= Directions for this task =
Copy each line from the listing below where the word "target" shows up.

= Dataset records =
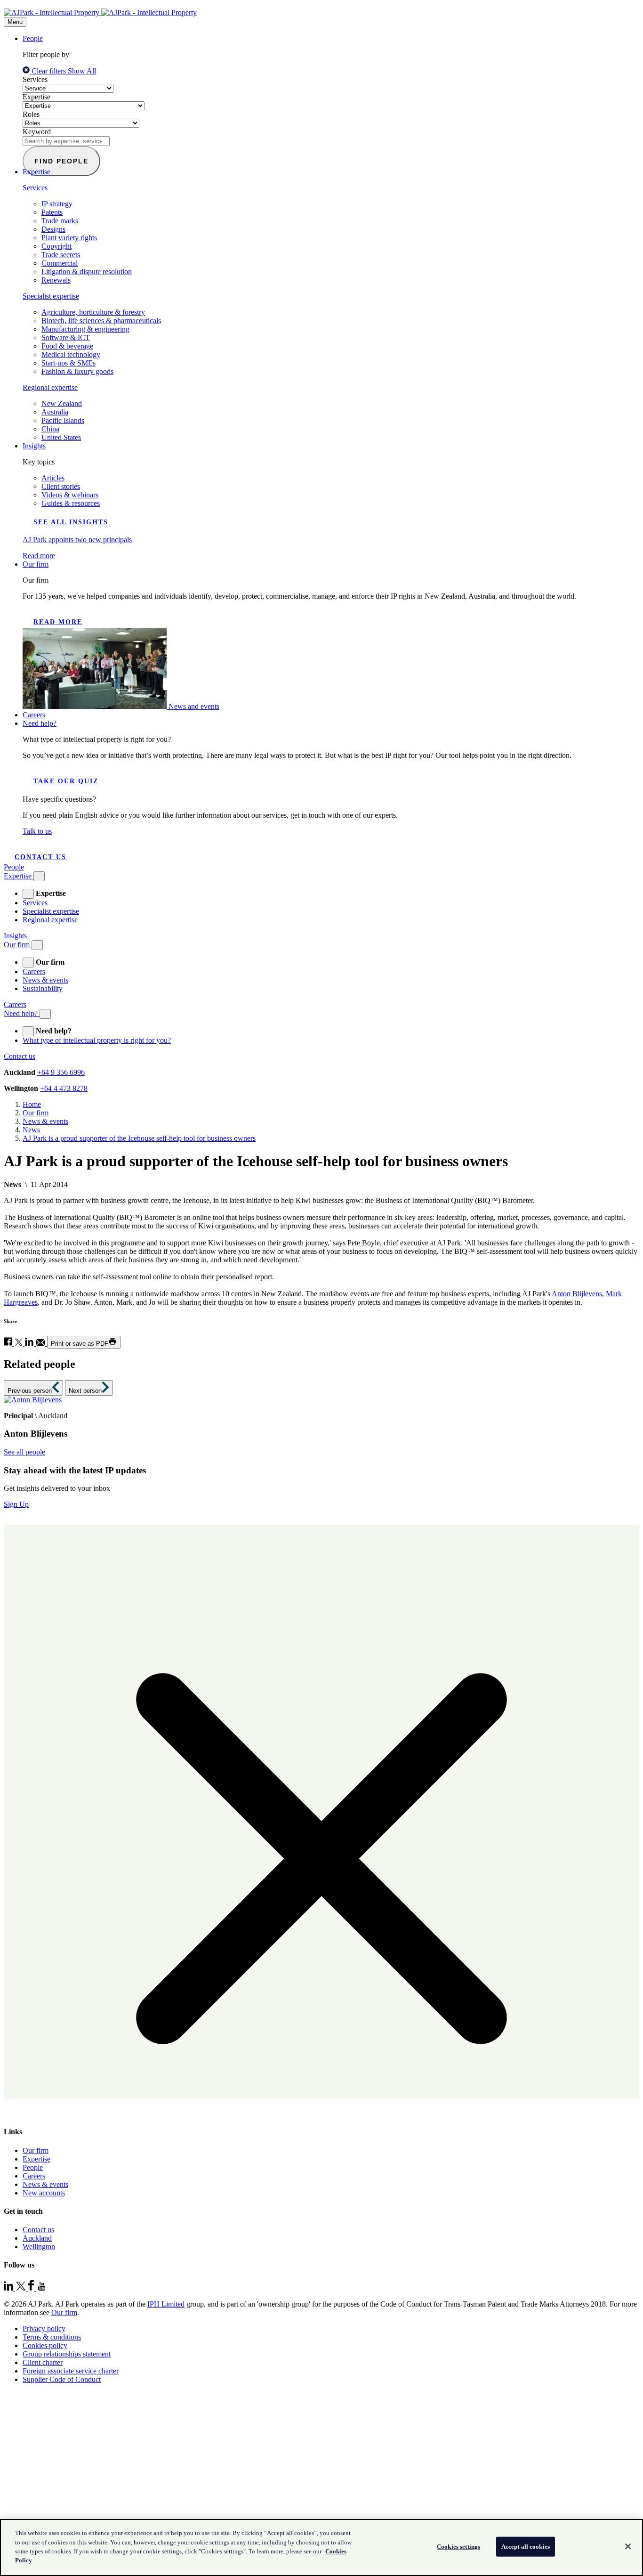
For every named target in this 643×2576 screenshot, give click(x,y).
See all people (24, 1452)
==
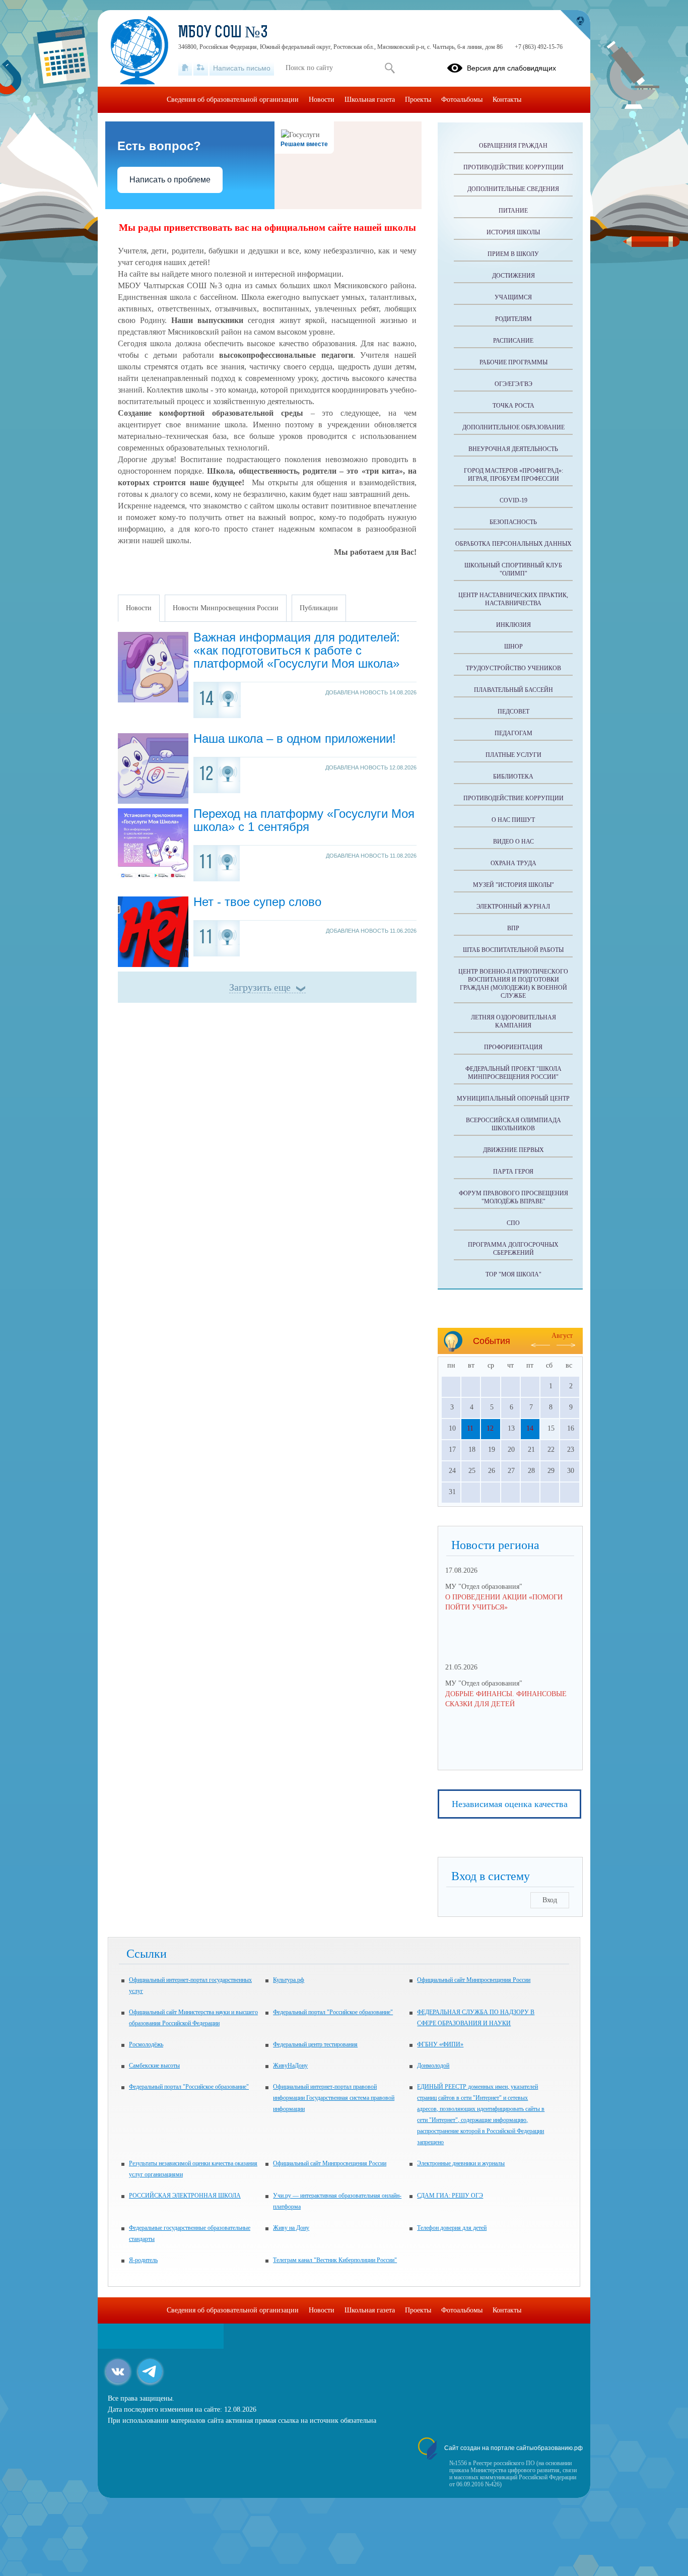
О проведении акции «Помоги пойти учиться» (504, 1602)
...
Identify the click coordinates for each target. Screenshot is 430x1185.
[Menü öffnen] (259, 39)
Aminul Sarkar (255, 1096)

= Output =
For every named target in this 643×2576 screenshot, give click(x,y).
Identify the click coordinates for each target. Screenshot is 430x1185.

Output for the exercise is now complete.